Pero la toma de la Hispania era difícil. Y les llevó muchos años y muchas guerras hasta poseerla. Sus esfuerzos los centraron en tomar los puntos estratégicos y dotarlos de poder y fuerza suficiente para mantenerlos, lo que les llevó a la necesidad de reclutar tropa entre los hombres que colonizaban el terreno antes de su llegada, entre los que se contaban los llamados Ilergetes y Sedetanos. Estos últimos, en contra de los deseos de Roma, fueron atacados por los Ilerguetes -cuyos jefes eran los famosos Indíbil y Mandonio-

Estos ataques provocaron la respuesta de las Legiones Romanas que derrotaron y mataron a los jefes ilergetes. Los sedetanos, tras la derrota de los ilergetes, rompieron su alianza con los romanos, que ya mostraban una verdadera intención de conquistar y explotar las tierras a las que en un principio habían llegado sólo con la intención de atacar las bases cartaginesas de Aníbal que era su más terrible enemigo.

El resto de tribus, no quería someterse al poder de Roma, y también llevaron a cabo frecuentes levantamientos contra sus tropas. Lo que obligó a Roma a enviar no ya a un gobernador, sino a uno de los dos cónsules, que eran la máxima autoridad de Roma.
Fue Marco Porcio Catón el designado para sofocar las revueltas ibéricas.

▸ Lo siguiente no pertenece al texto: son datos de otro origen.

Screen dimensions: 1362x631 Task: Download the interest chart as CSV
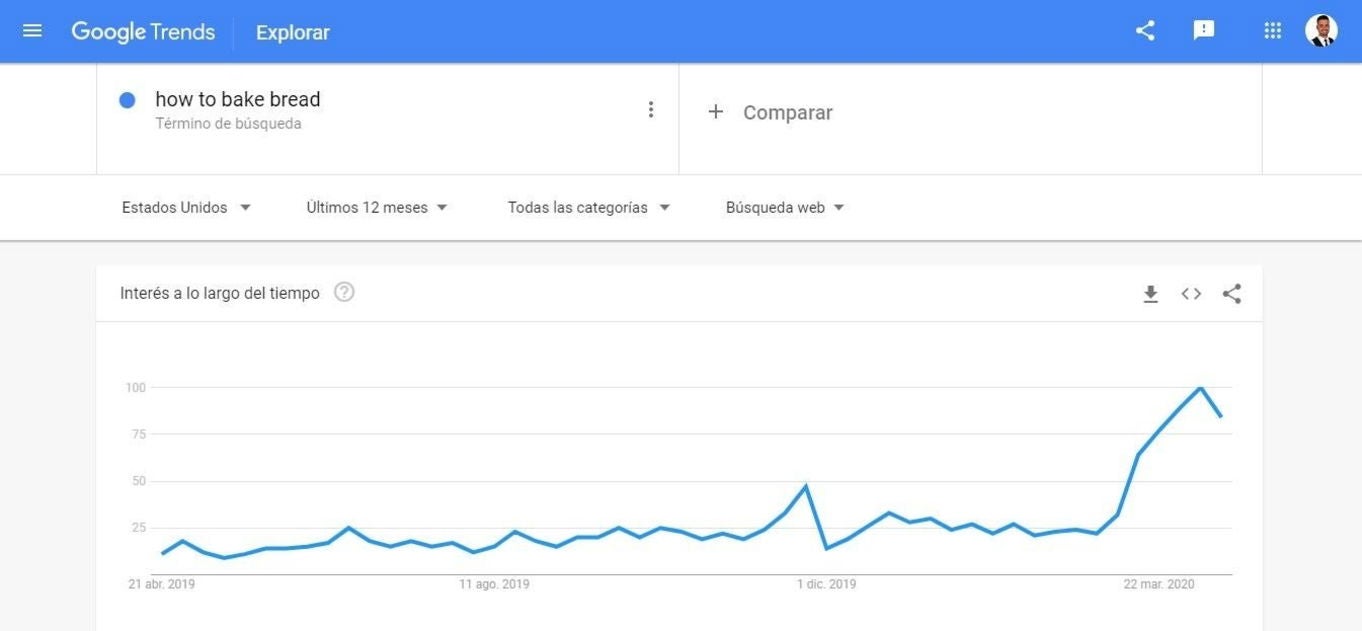[1150, 294]
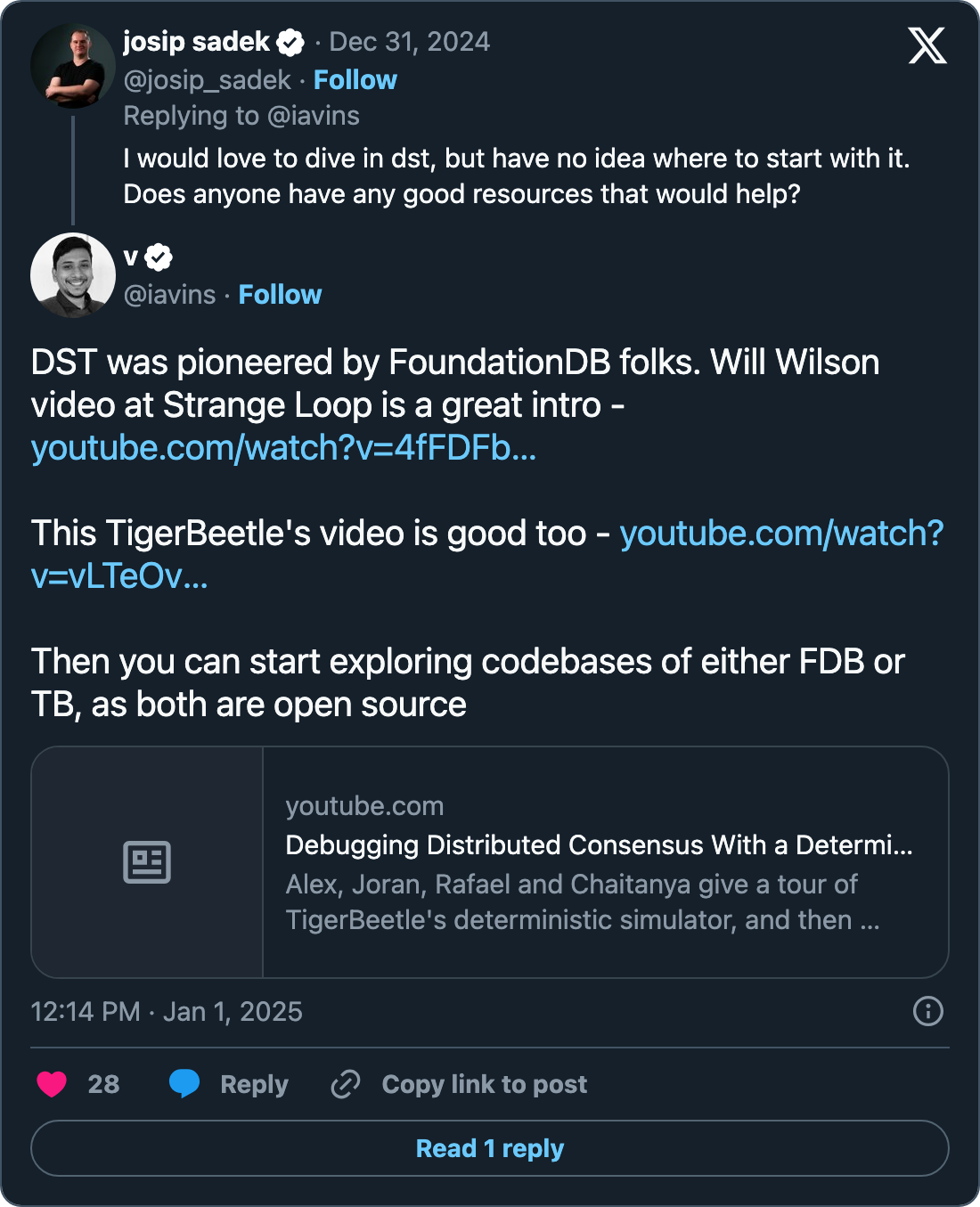Click the Copy link to post text
The width and height of the screenshot is (980, 1207).
[484, 1084]
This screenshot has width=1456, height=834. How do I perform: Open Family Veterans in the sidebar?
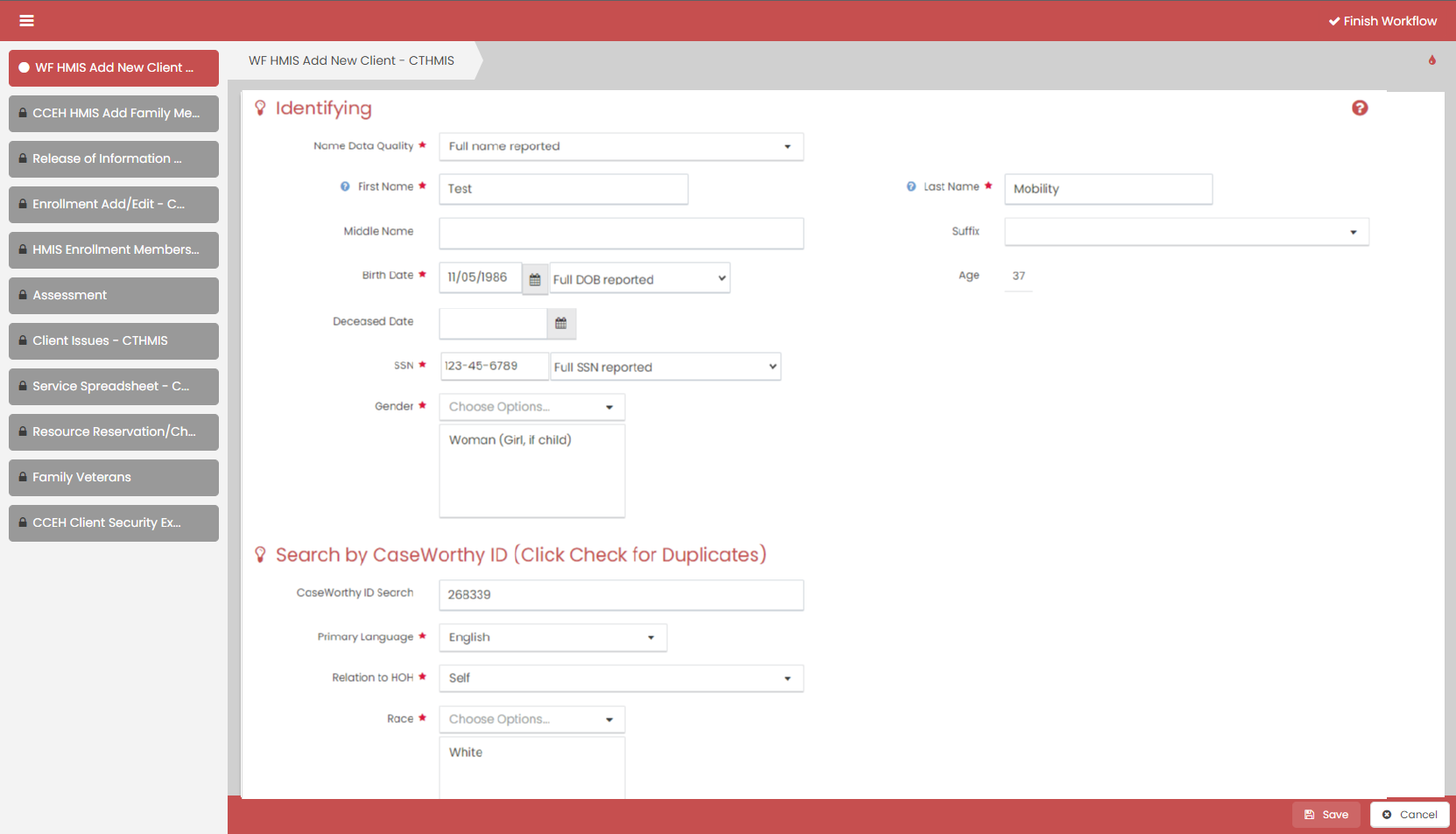pos(114,478)
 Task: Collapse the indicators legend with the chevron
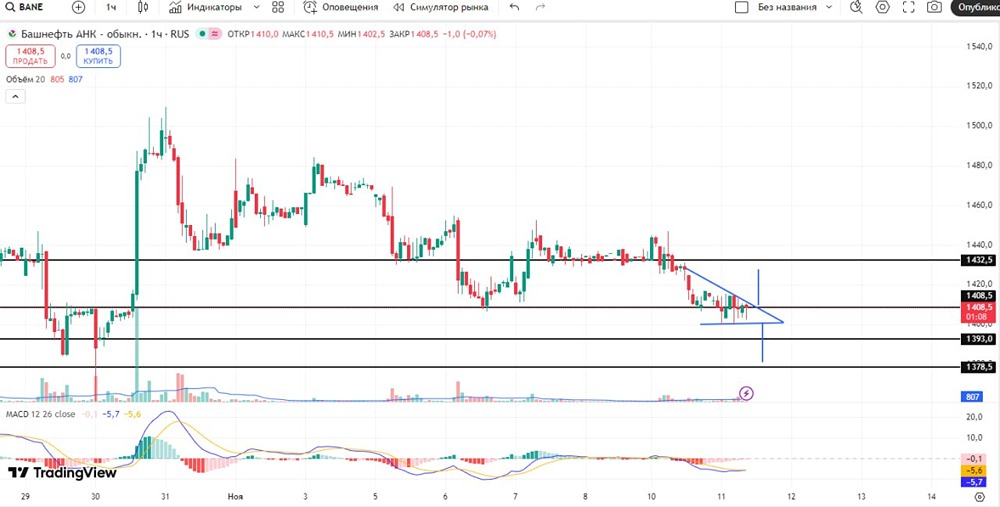(x=15, y=97)
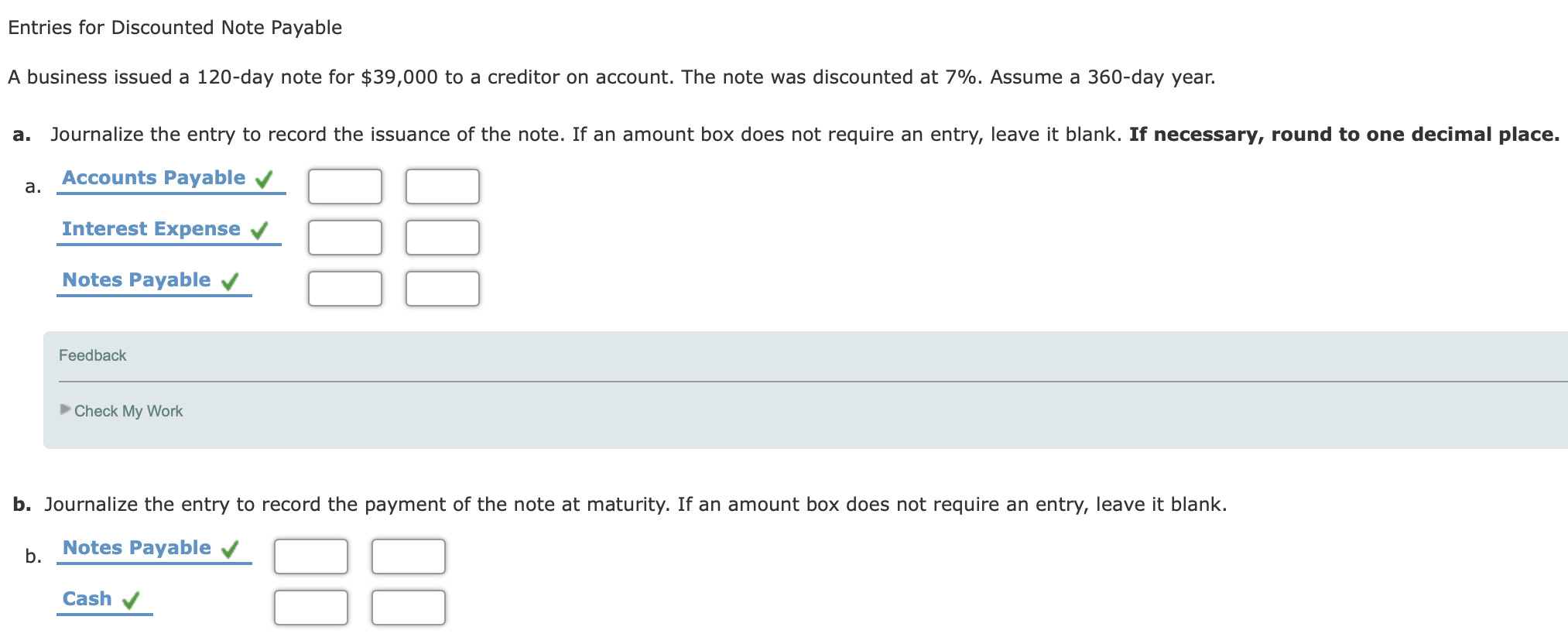The image size is (1568, 644).
Task: Open the Interest Expense account selector
Action: coord(151,228)
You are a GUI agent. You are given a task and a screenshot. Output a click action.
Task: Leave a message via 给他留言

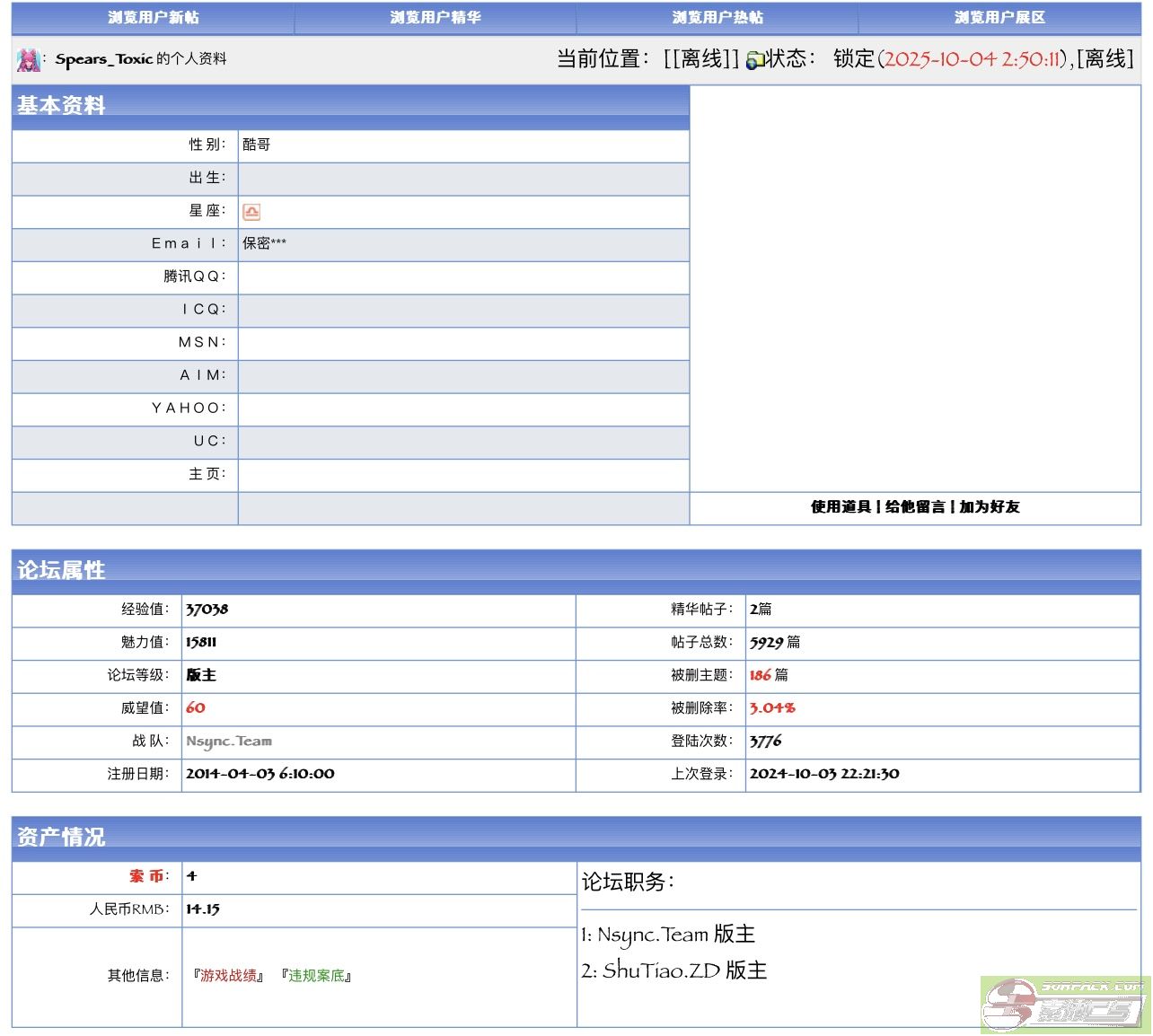click(x=915, y=507)
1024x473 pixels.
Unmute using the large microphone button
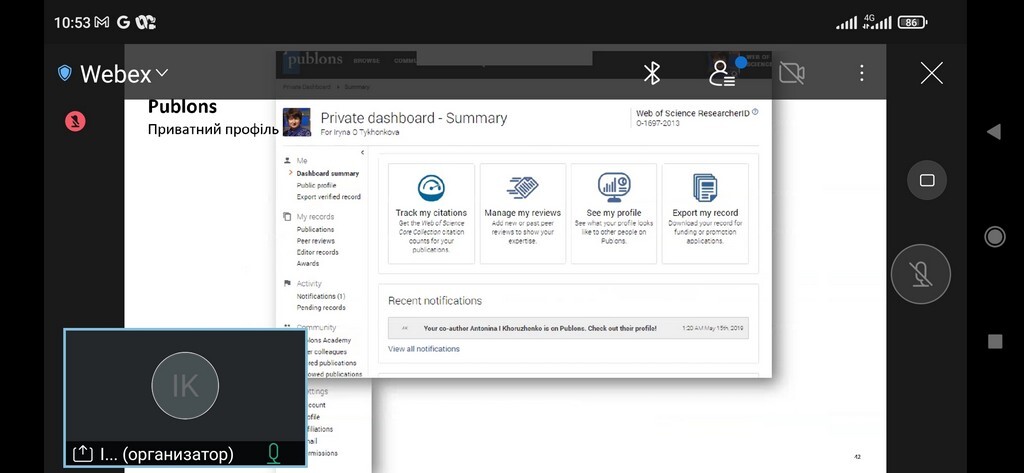point(920,274)
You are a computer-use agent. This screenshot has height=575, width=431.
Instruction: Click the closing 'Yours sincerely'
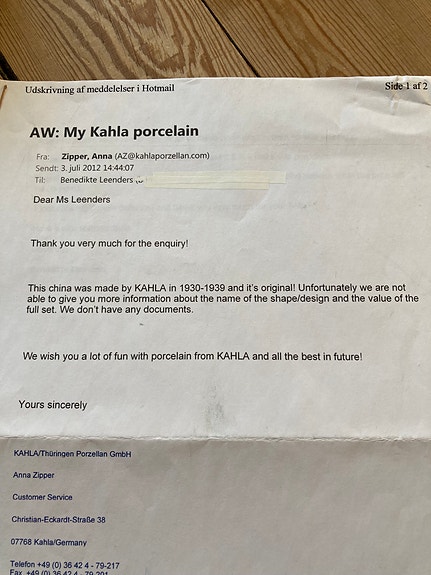click(x=53, y=405)
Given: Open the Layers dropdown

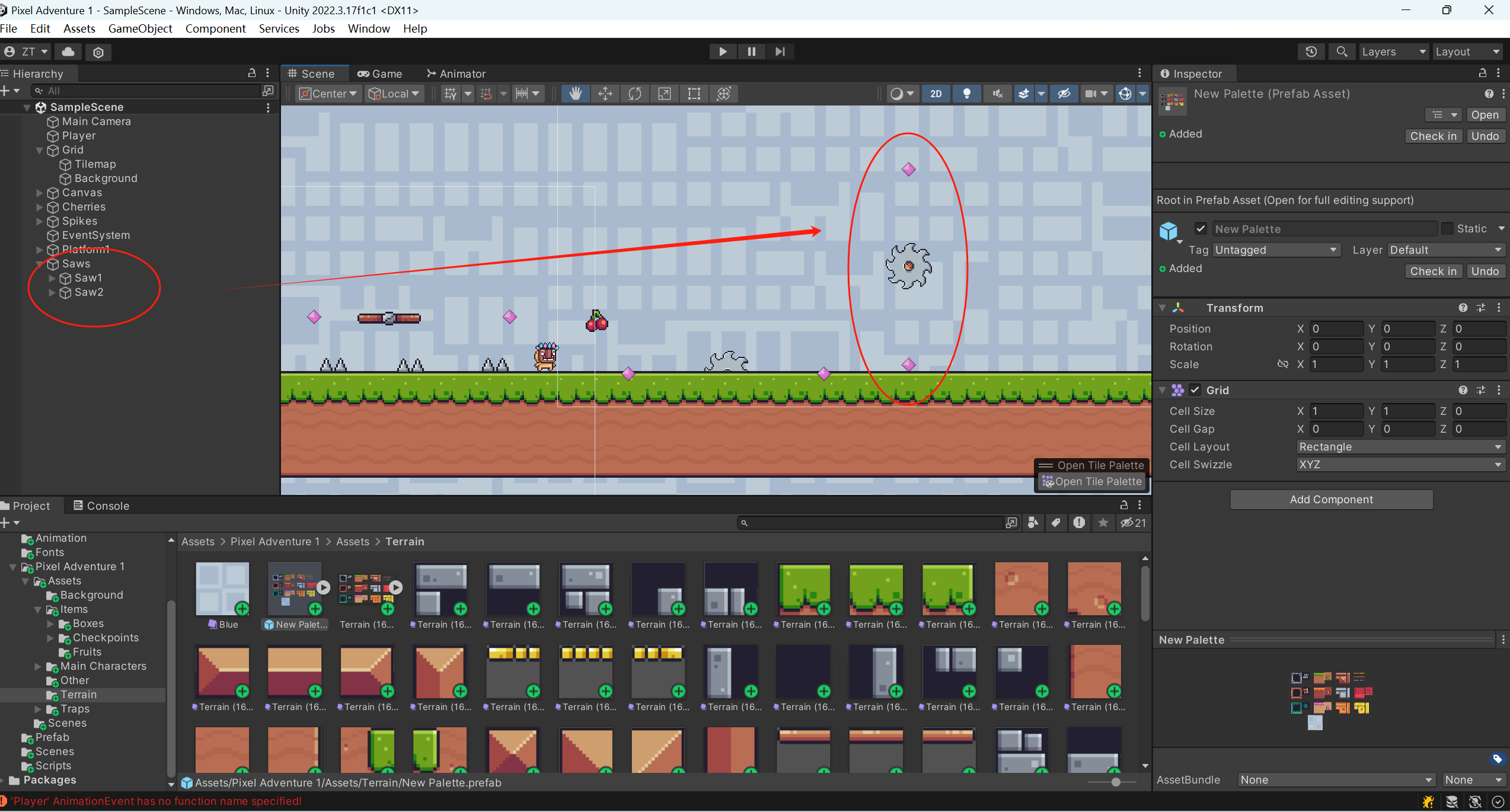Looking at the screenshot, I should tap(1393, 52).
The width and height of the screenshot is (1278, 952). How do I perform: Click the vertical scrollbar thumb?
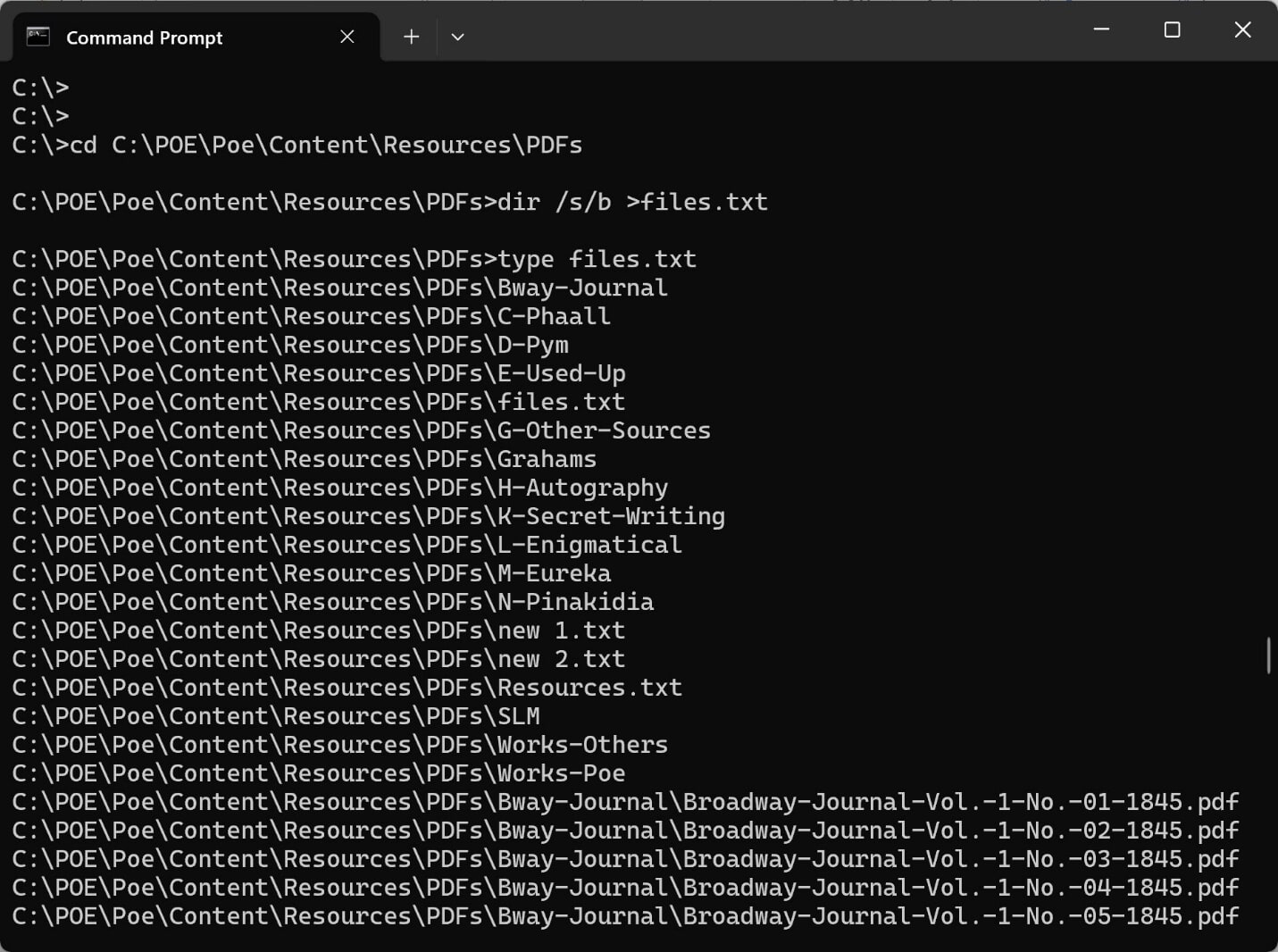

Ya a finales del siglo I a. de C., llegaban al valle del Ebro los temibles Cimbrios, los cuales habían abandonado sus tierras en el Elba, y a su paso, derrotaban a cuantos ejércitos encontraban (incluidos bárbaros y romanos).
Sin embargo, al llegar al Jalón se toparon con los celtíberos. Los pocos cimbrios que quedaron, optaron por abandonar la Península a toda prisa.

Los ejércitos romanos, que, eran todos cuerpos de infantería, se nutrían con soldados peninsulares; los cuales dominaban el combate a caballo. Táctica desconocida y no practicada por Roma, lo que en cierta medida les podría situar en desventaja táctica, aunque no numérica. Por lo tanto optaron por conseguir su alianza antes que entrar en guerra con ellos.

Probablemente esto motivó el que Roma no llegase a fortalecer mucho la ciudad ante el temor de no poder hacerse con ella, por culpa de sendas derrotas. El poder de Roma se extendía por otros muchos suelos de Europa y la diseminación de sus tropas era más beneficiosa conservando los territorios ocupados que tratar de quedarse con una pequeña porción de tierra, a pesar de la gran importancia estratégica y comercial que tenía.

Pero las alianzas conseguidas estaban muy lejos de romperse, y esto tranquilizaba a Roma que no vio necesario el refuerzo de tropas en el valle del Ebro. Y así permanecieron mucho tiempo.
Caesaragusta quedó convertida en un territorio para premiar a sus legiones romanas, con tierra, casas, y todos los derechos que la ciudadanía romana les otorgaba. Caesaragusta era una ciudad próspera y rica.